「大丈夫ですかっ?」
起き上がった佐々木さんに駆け寄る。
いきなり立ち上がったせいで、椅子がガタンと倒れた。
でも、そんなことはどうでも良くて。
「平気ですよ。少々痛みはありますが、キチンと治していただけました」
その人が目を覚ました、それだけで。
一気に足の力が抜けた。
「和佳菜様?」
「ごめんなさい、安心してしまって」
力の抜けた足は役に立たない。
佐久間先生が朗らかに笑って。
さっき倒してしまった椅子をたてて、あたしをすわらせてくれた。
「…すみません、あたしが気を抜いたばかりに」
「気を抜いたのは私も同じでございます。これで和佳菜様が間違ってでも刺されたなら、マーク様に顔を合わせられません」
「マークはこんなことじゃ怒らないわよ」
鼻で笑ってそう言えば、いえいえと彼は頭を横に振った。
「和佳菜様のことにおきましては、人が変わりますよ」
「マークは相変わらず和佳菜ちゃんに心酔してるんだね」
「ええ、そうなんです」
なんでもないようにそう佐久間先生が言うから、一瞬飲み込まれかけたけど、慌てて振り向く。
「え、佐々木さん?佐久間先生、マークのこと」
「久しぶりですね、サクマ。
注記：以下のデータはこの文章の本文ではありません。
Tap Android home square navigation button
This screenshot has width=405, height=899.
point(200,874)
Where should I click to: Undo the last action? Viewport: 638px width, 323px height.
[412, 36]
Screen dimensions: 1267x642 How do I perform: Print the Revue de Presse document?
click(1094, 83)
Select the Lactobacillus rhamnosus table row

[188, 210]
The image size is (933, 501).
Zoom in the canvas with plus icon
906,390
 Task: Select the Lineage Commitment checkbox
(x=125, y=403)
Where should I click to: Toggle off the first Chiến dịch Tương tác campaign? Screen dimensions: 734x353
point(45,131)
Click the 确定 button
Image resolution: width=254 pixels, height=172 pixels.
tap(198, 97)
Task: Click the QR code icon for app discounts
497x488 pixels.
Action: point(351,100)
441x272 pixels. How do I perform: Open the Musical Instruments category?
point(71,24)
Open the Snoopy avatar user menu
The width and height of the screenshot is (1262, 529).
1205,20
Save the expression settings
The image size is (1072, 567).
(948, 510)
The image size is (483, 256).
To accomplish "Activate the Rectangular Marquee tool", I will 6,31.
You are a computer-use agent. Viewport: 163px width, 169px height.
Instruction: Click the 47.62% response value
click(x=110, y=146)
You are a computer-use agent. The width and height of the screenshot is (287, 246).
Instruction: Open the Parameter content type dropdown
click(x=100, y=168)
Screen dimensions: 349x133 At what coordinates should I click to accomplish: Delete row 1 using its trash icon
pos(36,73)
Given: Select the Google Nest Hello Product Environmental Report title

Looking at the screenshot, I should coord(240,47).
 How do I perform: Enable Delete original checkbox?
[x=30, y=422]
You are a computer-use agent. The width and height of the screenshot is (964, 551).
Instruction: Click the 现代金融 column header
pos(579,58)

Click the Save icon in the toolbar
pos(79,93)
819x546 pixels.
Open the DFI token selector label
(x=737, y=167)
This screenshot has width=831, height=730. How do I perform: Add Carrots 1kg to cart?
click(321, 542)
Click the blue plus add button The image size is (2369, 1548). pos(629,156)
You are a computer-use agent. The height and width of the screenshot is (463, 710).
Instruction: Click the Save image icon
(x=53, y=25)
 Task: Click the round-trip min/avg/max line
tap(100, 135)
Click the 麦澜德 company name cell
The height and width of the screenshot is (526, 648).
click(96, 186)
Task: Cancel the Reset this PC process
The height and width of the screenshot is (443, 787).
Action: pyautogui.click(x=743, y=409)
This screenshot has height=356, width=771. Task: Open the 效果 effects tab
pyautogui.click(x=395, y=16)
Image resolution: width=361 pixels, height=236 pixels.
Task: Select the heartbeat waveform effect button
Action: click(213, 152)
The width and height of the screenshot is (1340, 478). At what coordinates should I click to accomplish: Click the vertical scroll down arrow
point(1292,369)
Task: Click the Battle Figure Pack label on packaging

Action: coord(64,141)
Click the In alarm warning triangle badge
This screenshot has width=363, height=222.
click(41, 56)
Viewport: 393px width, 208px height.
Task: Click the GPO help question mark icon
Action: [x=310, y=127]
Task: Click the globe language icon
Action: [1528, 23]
…こちらでも医者ですか」
「ほんと、佐々木が運ばれてきた時驚いたよ。まさか佐々木があいつにやられるなんて。世間は狭いなぁ」
わははと2人して笑っている。
えっと、これは…?
あたふたしている佐々木さんが眉間に僅かにシワを寄せた。
「サクマ、言って無かったのですか?」
「憶えている、に望みをかけていたんだけど。なんか、全くって感じで悲しいなあ」
憶えている?あたし、佐久間さんに会ったことがあったということ?
慌てて記憶上を探ってみるけど、日本人なんて、死ぬほど会っているし。
アメリカにいた頃に会った人なら、ほぼマークとともにいたからある程度絞られるけれども。
それでも、幼い頃にあったなら、もう分からないし。